Pour que la sauce prenne, pour qu’on ne s’indigne pas trop de ces incongruités et de ce bref-procès fait au style, il faut évidemment que la personnalité du prestataire rayonne au-delà du raisonnable. C’est ce qu’a compris Angela Gheorghiu quand elle entre en scène au bras de son pianiste Alexandru Petrovici, dans une élégante robe mandarine flanquée de voiles de tulle – sorte de poisson rouge formidable pris dans des tourbillons de glamour – saluant ceux qui sont venus l’applaudir en laissant derrière elle un capiteux parfum de patchouli et d’or liquide.
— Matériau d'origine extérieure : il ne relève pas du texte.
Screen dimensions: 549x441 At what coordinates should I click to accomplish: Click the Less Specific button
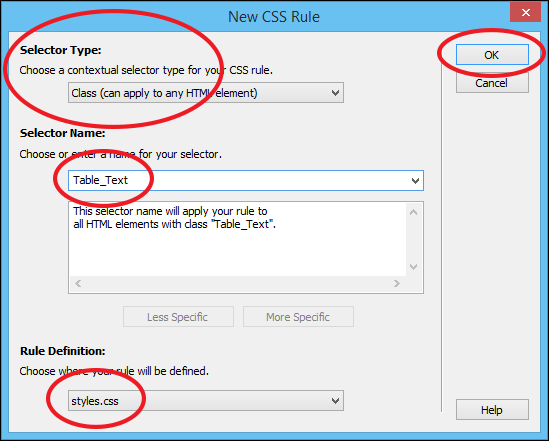[x=178, y=317]
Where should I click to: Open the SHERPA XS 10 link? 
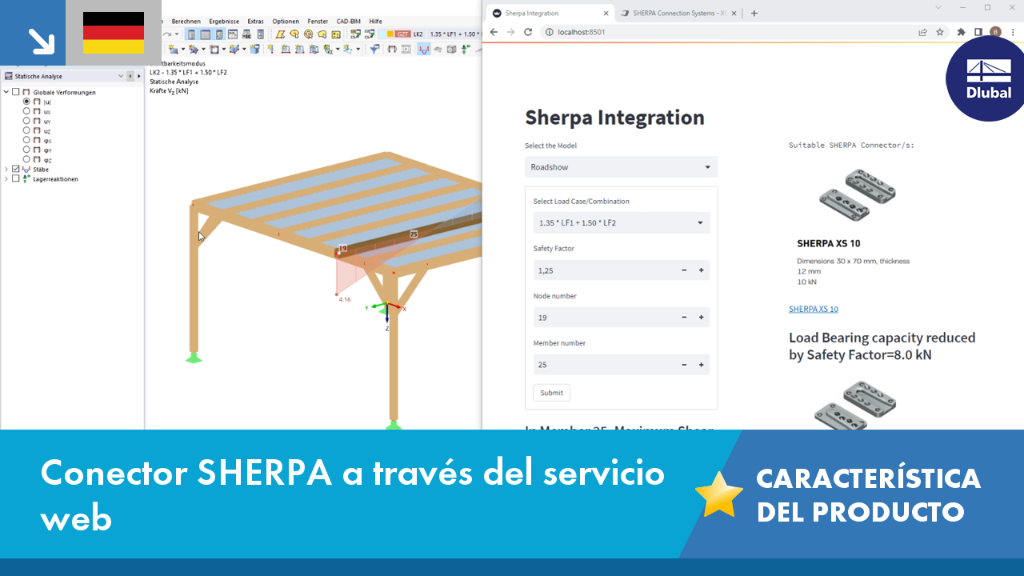[813, 309]

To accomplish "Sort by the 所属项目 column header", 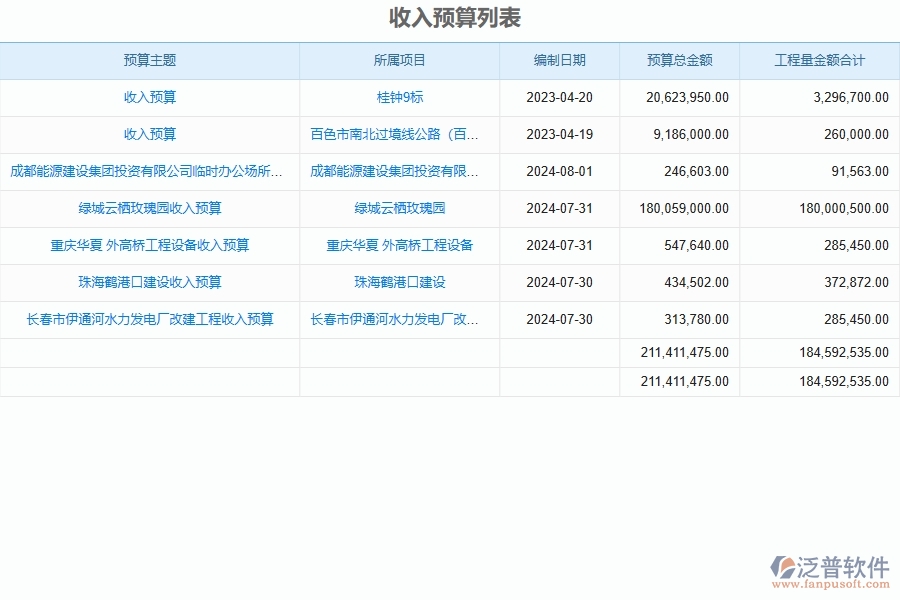I will point(399,60).
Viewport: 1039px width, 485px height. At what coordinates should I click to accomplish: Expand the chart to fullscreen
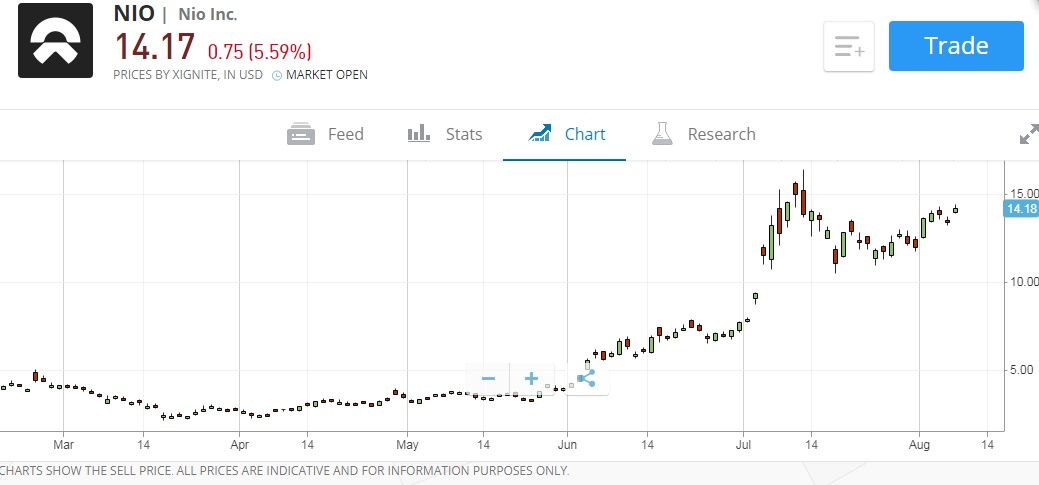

Le programme – précisément – apparaît comme un enchaînement disparate dont on peine à saisir pleinement l’unité. Des arie antiche bien prosaïques pour une voix de cette dimension théâtrale, des comptines minaudantes, quelques mélodies françaises, le tout entrecoupé de saluts et de révérences à la salle qui applaudit entre chaque pièce, cela n’emballe guère. Une magnifique Nuit d’étoiles de Debussy trouve la soprano enfin au sommet de son inspiration, Tristesse de Chopin est admirablement phrasé et Rachmaninov conclut la première partie avec un panache qui s’est un peu fait attendre.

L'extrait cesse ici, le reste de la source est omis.